▸ **What the task requires**
Repeat the records in full. No pictures belong in the copy.

▸ **Records to process**
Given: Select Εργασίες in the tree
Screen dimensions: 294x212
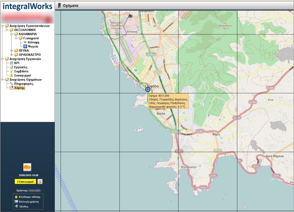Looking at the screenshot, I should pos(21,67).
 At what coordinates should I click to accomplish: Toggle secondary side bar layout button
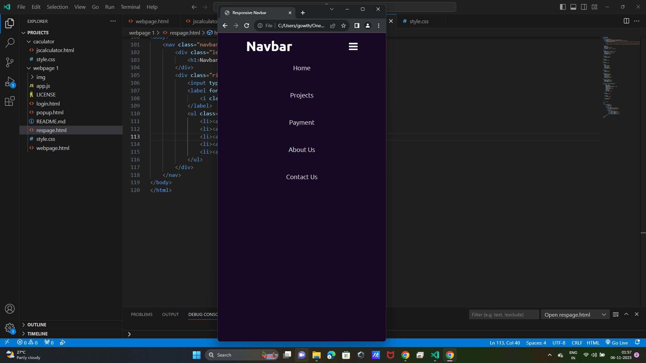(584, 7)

▸ **Output for this exercise**
Given: Select Εργασίες in the tree
Screen dimensions: 294x212
Looking at the screenshot, I should pos(21,67).
 At what coordinates should I click to accomplish: Toggle secondary side bar layout button
(584, 7)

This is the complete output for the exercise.